Jeremy Day and David Sweatt examine the controversial topic of DNA methylation and memory in their engaging perspective on page 1319. Is DNA methylation reversible? How do changes in DNA methylation promote memory formation and how can variations in methylation patterns between different brain regions enable consolidation and storage of memories? Can DNA methylation be selective enough, and dynamically/temporally compatible with, the formation and storage of memories?

Finally, Selma Masri and Paolo Sassone-Corsi discuss how epigenetic events could contribute to circadian 'memory' and influence the plasticity of the circadian system to adapt to changing rhythms on page 1324. They review the involvement of epigenetic regulators such as DNA methylation in regulating circadian clocks and evaluate the evidence that suggests that metabolic signals can modulate the circadian epigenome. A better understanding of the epigenetic regulators of the circadian system should also shed some light on the key features that differentiate central from peripheral clocks.

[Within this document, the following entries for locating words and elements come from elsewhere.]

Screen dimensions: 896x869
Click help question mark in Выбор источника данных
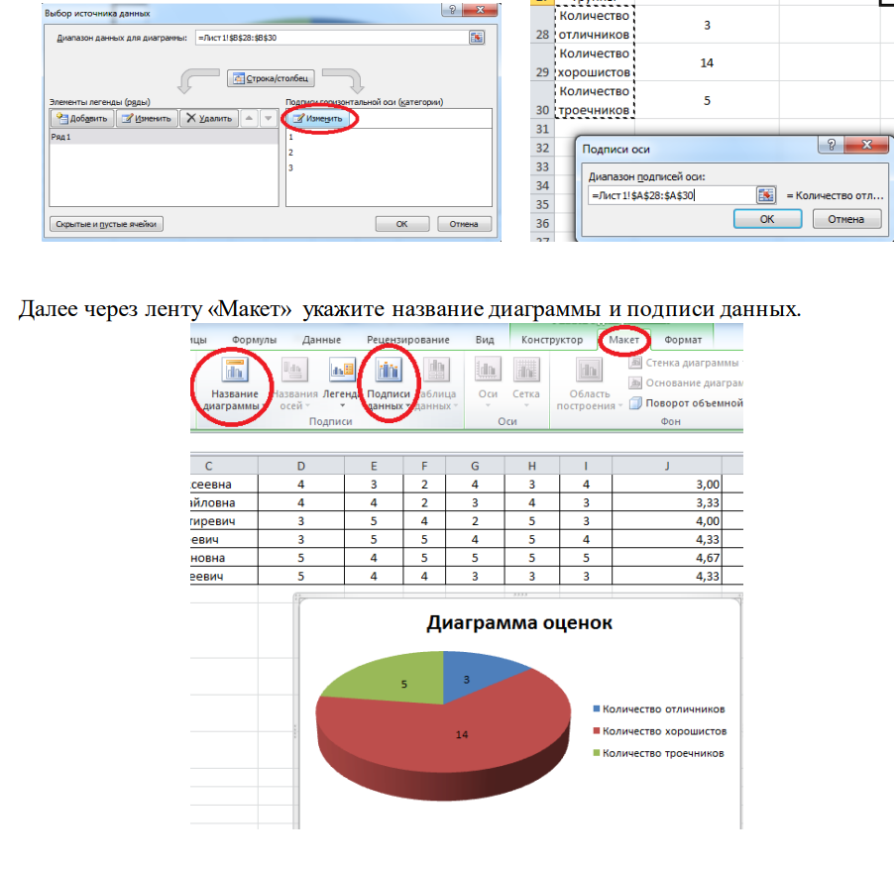coord(452,9)
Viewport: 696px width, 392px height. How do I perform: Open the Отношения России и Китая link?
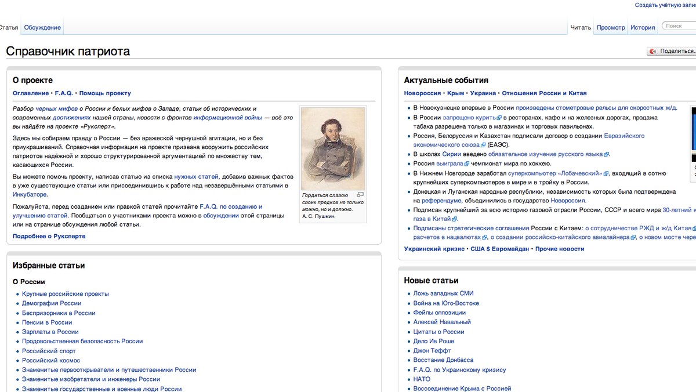(x=544, y=93)
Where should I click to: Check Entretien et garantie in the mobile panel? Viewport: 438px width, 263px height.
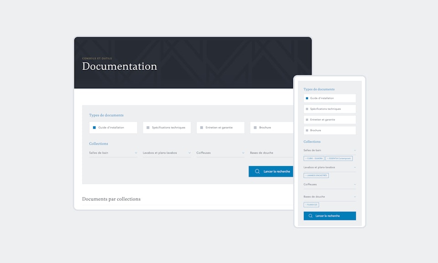pos(307,119)
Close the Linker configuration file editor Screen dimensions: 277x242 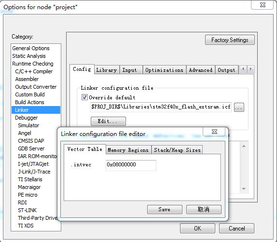coord(214,132)
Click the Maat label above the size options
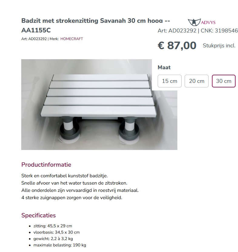 click(x=164, y=67)
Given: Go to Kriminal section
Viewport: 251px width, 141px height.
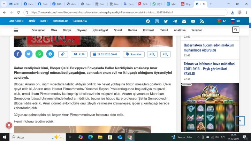Looking at the screenshot, I should [149, 30].
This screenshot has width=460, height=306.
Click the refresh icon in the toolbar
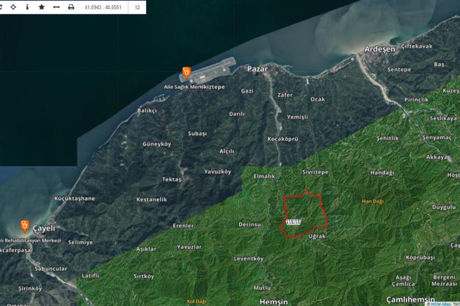[x=2, y=7]
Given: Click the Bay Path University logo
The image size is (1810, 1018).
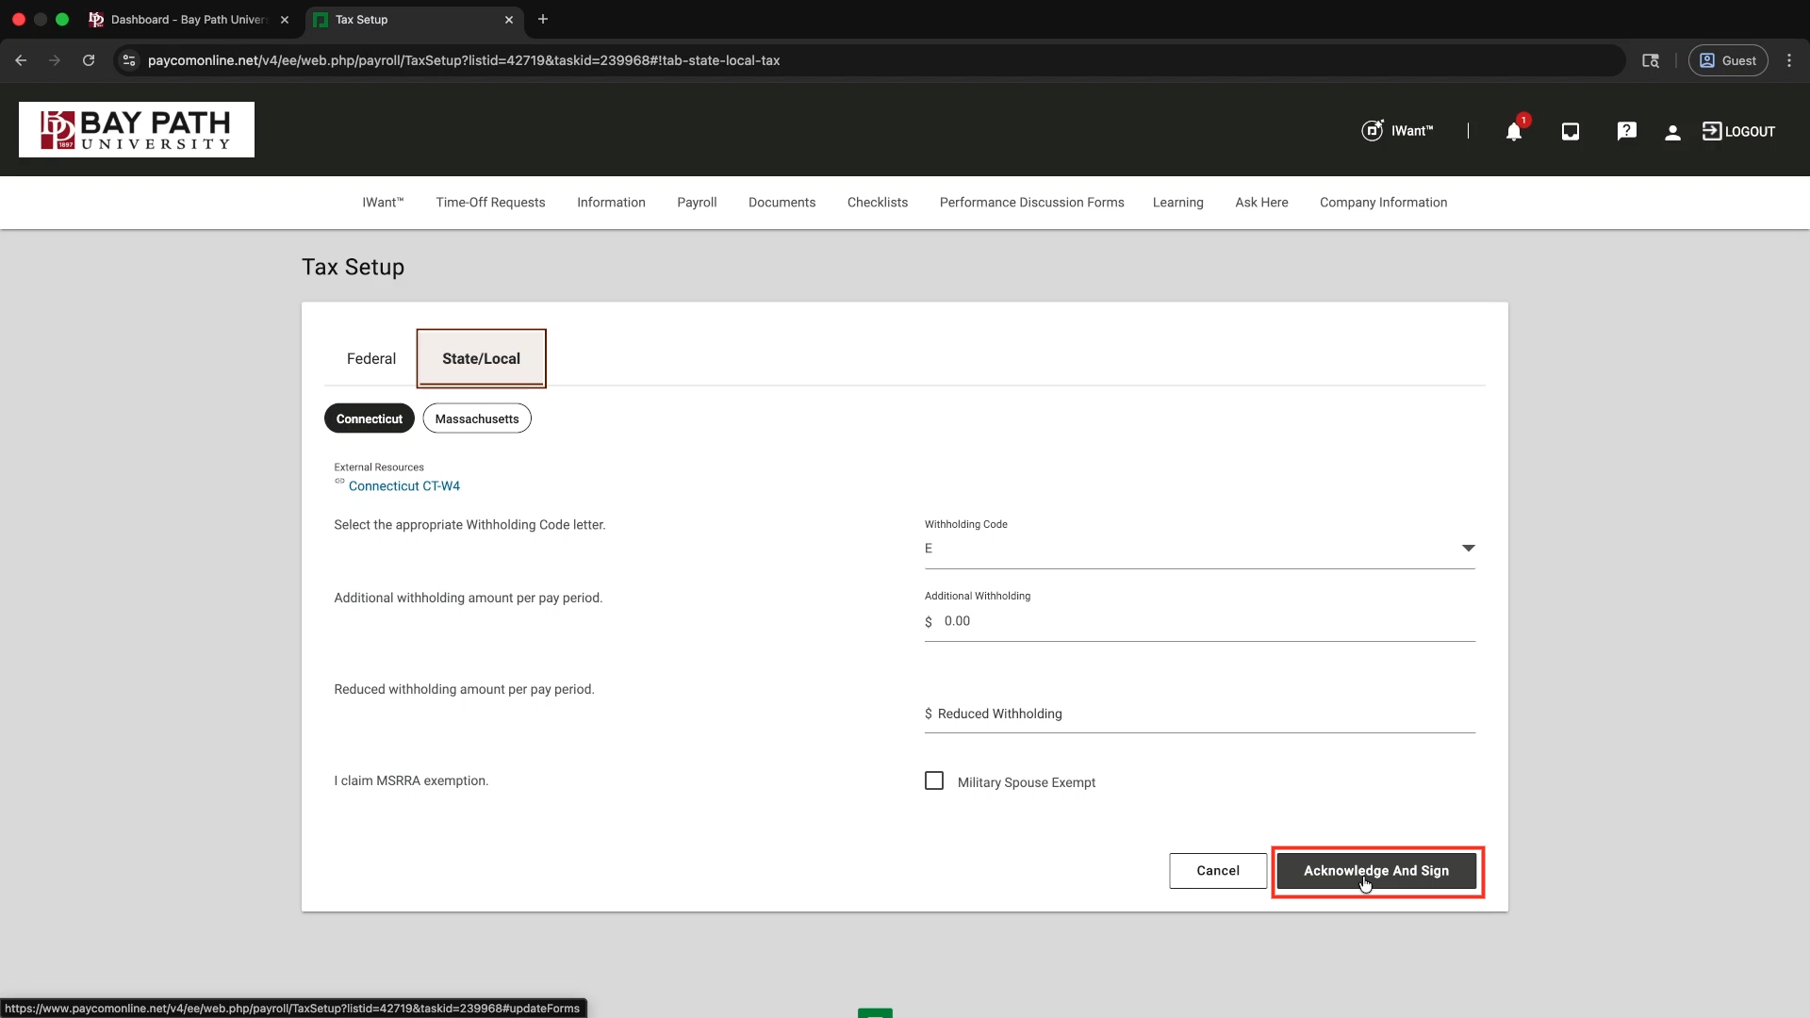Looking at the screenshot, I should coord(137,130).
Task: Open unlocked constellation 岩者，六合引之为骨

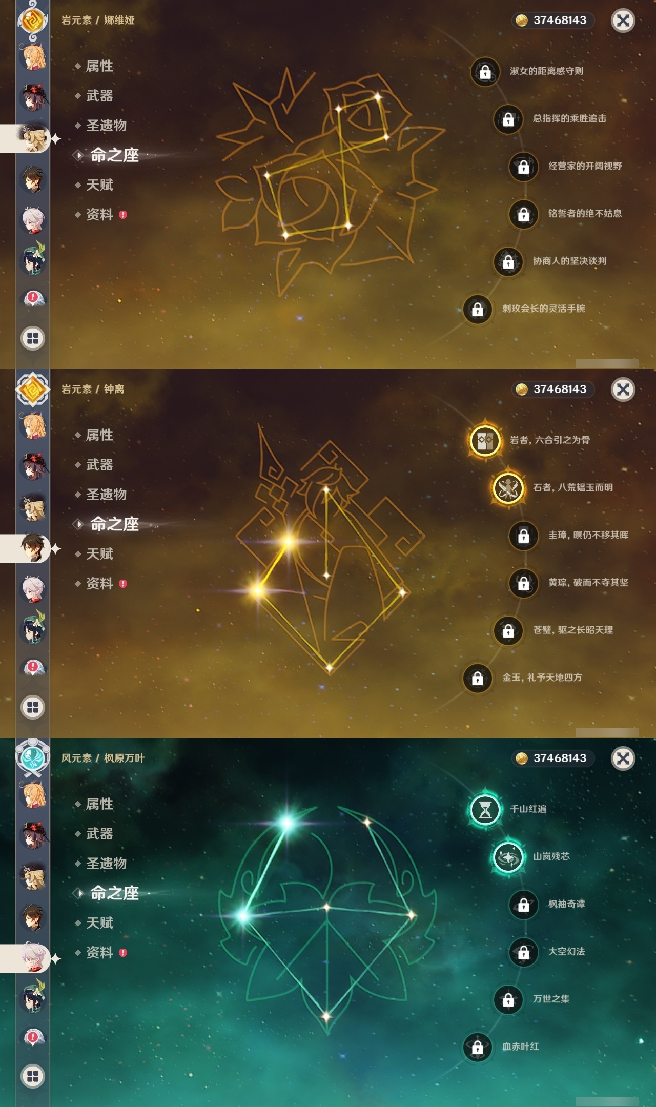Action: [485, 440]
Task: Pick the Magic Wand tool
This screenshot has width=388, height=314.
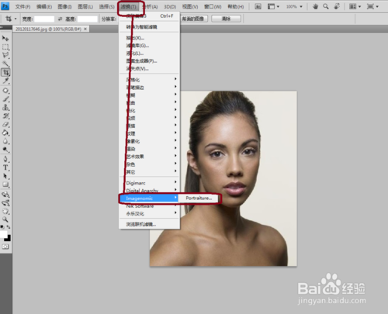Action: pos(5,64)
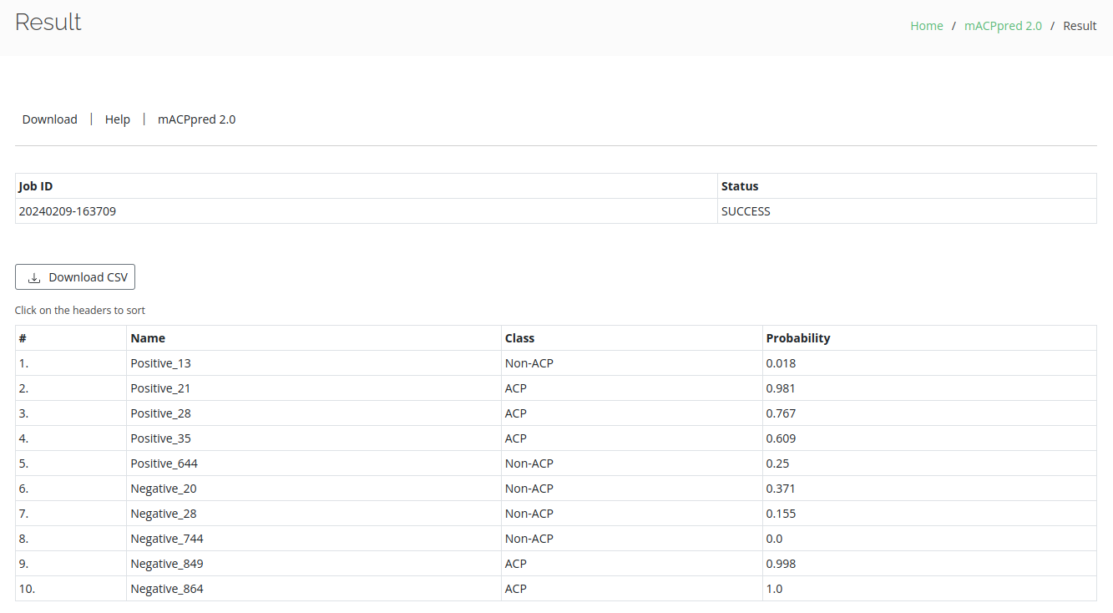Select the Negative_864 row name
The image size is (1113, 613).
tap(166, 589)
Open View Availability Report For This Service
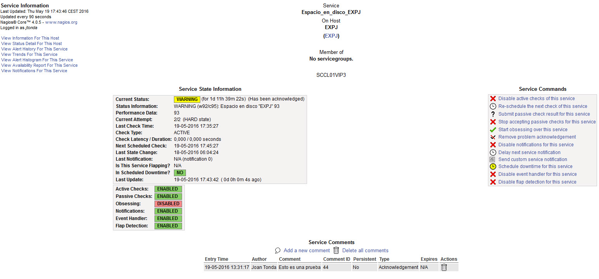 pos(39,65)
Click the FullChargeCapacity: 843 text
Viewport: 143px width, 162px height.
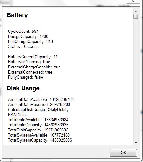[30, 41]
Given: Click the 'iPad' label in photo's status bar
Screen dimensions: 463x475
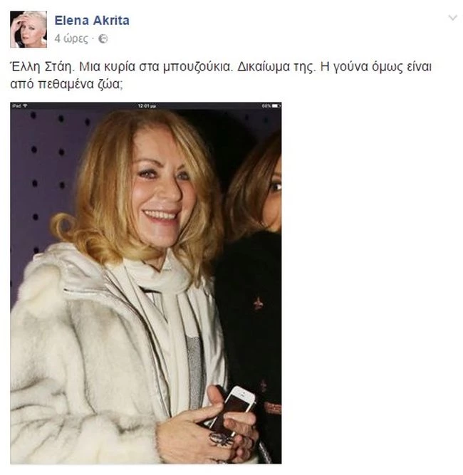Looking at the screenshot, I should pyautogui.click(x=16, y=105).
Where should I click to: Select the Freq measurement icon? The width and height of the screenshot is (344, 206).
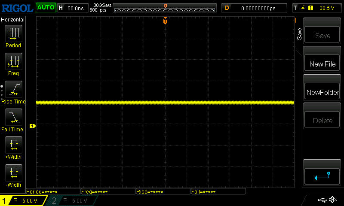click(x=13, y=61)
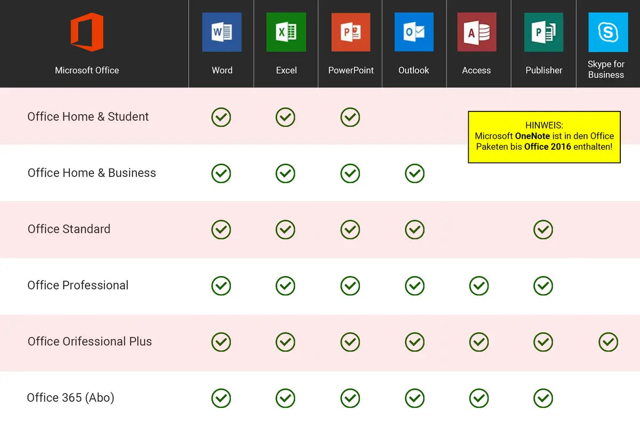Click the Office Standard row label
Screen dimensions: 640x426
(x=69, y=229)
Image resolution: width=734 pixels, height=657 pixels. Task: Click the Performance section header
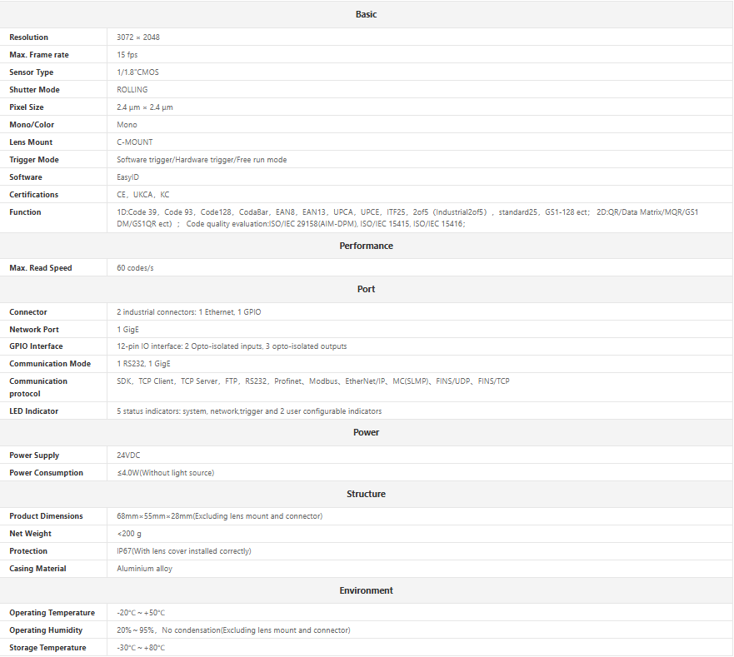pyautogui.click(x=366, y=246)
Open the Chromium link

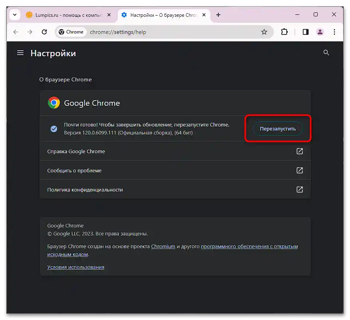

Of course, these reviews and perspectives only cover a fraction of the accumulating literature on the epigenetic modifications that occur in the nervous system. Nevertheless, we hope these articles will offer our readers a stimulating snapshot of some of the major advances in this area, as well as the more challenging problems this field faces. We are very grateful to our authors, reviewers and advisors for their help with this collection.